[TASK INSTRUCTIONS]: Your task is to transcribe each record exactly and to omit every image.

------------------------------

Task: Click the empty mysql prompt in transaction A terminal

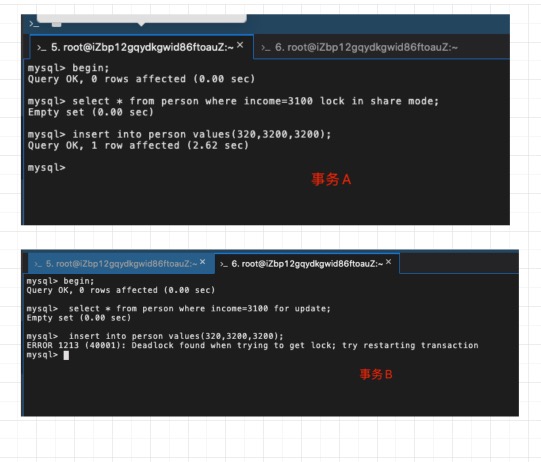Action: click(x=47, y=168)
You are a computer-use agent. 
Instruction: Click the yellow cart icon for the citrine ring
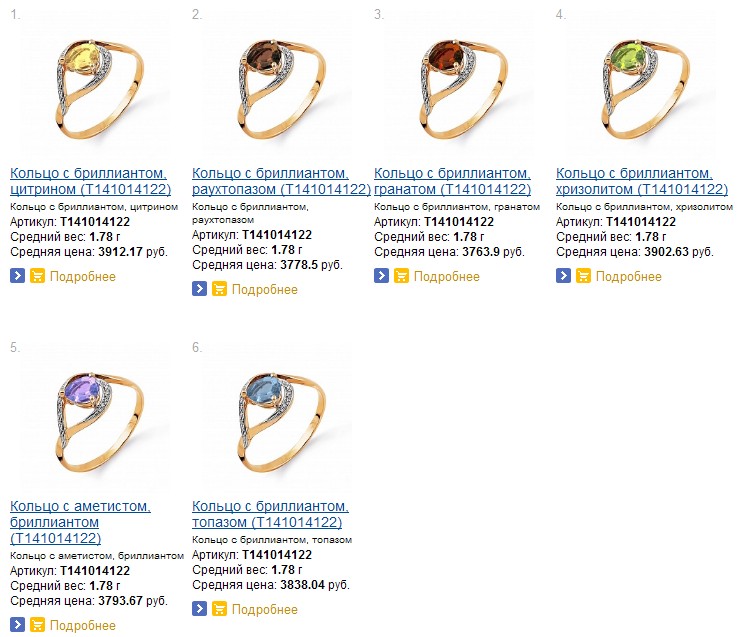tap(37, 276)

------------------------------

[TASK SOLUTION]:
Task: Click the empty mysql prompt in transaction A terminal

Action: click(x=47, y=168)
You are a computer-use agent. 
Instruction: Click the yellow cart icon for the citrine ring
tap(37, 276)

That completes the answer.